- Data excerpts -
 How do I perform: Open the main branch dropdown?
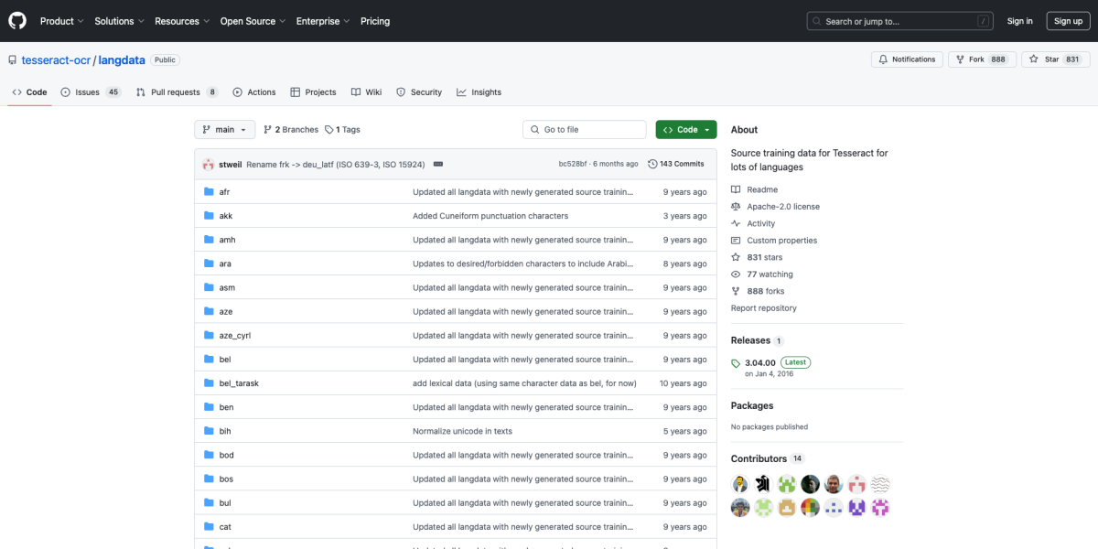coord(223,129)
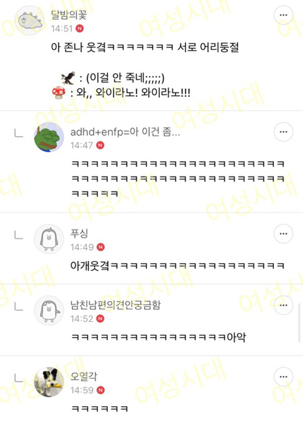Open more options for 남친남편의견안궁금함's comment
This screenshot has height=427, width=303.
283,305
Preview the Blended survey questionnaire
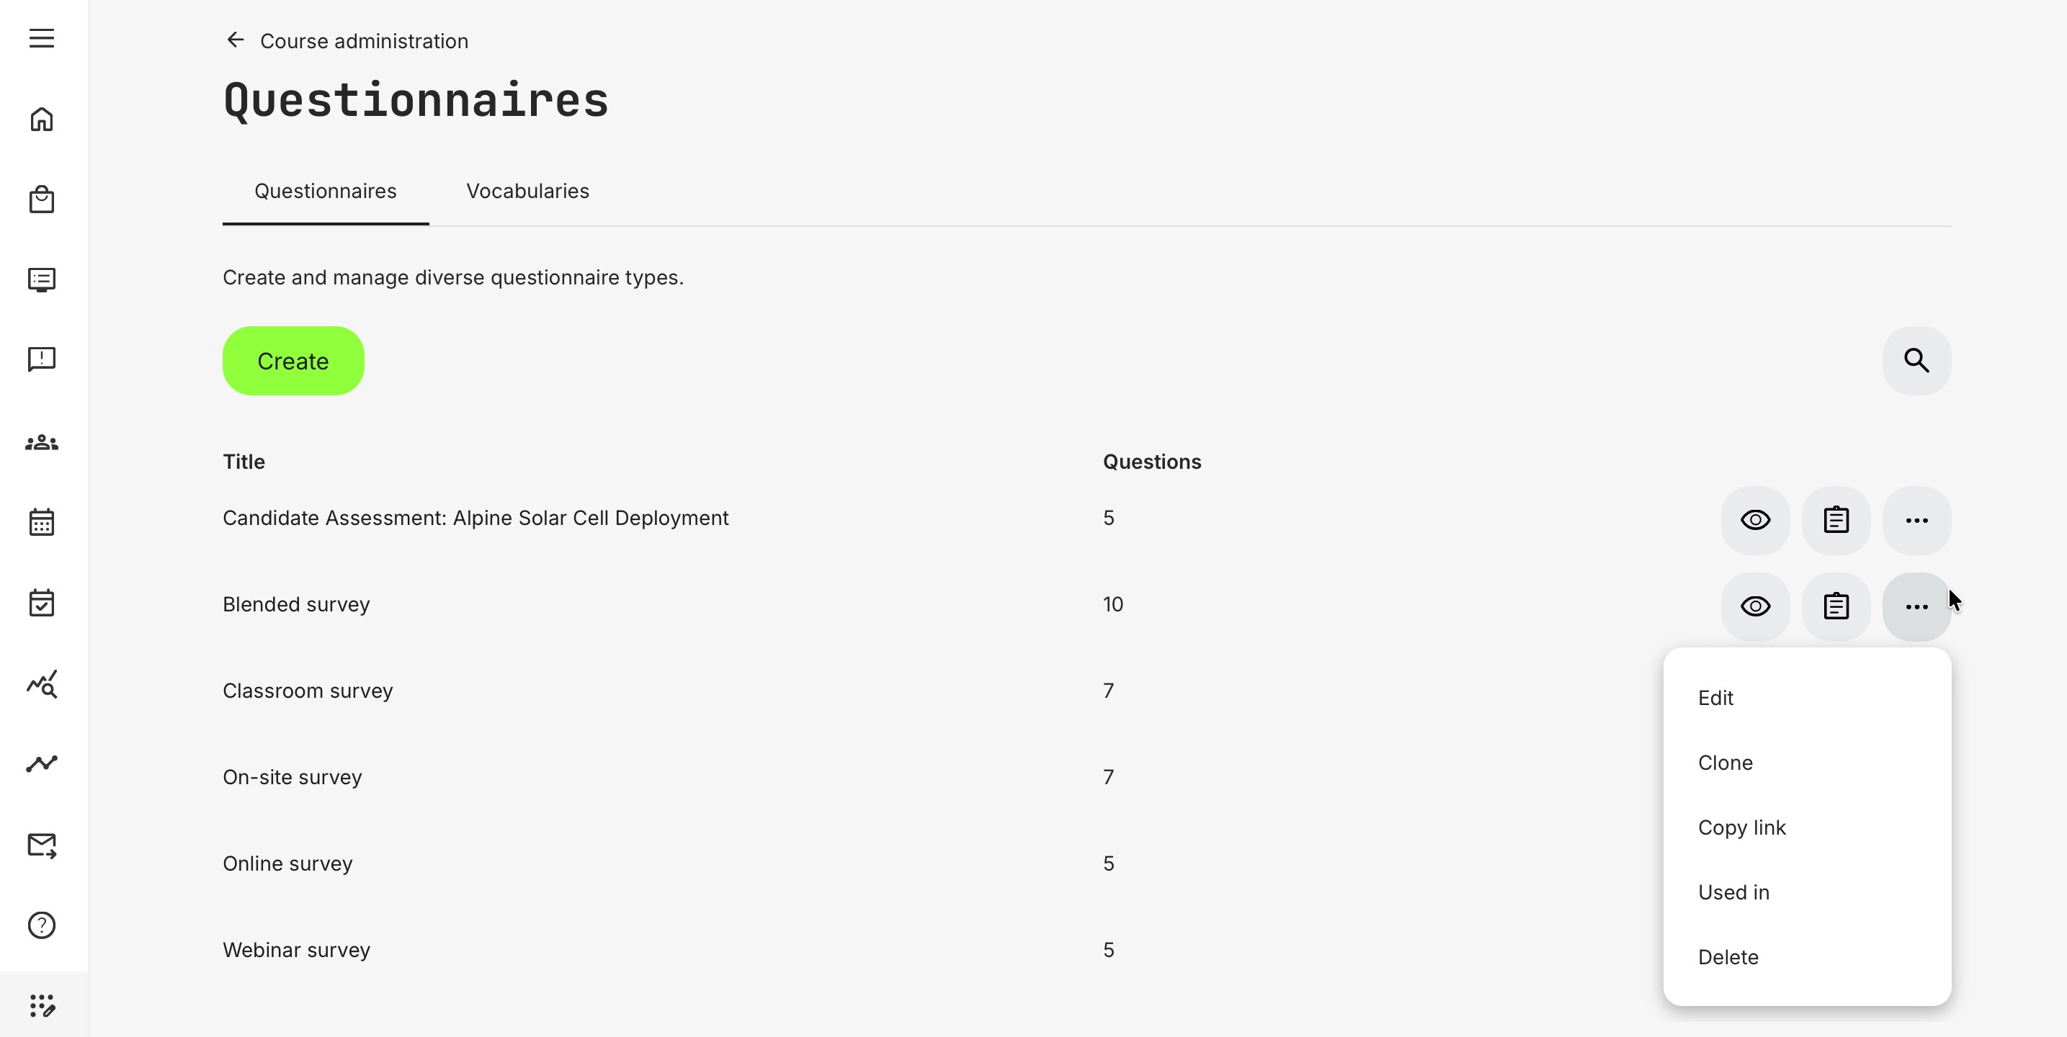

- Prompt -
Write out every line of the material above word for word, leaving the pictures out.

- Output below -
 How do I perform: Open the main branch dropdown?
coord(223,129)
Open more options for 남친남편의견안궁금함's comment
This screenshot has height=427, width=303.
283,305
Preview the Blended survey questionnaire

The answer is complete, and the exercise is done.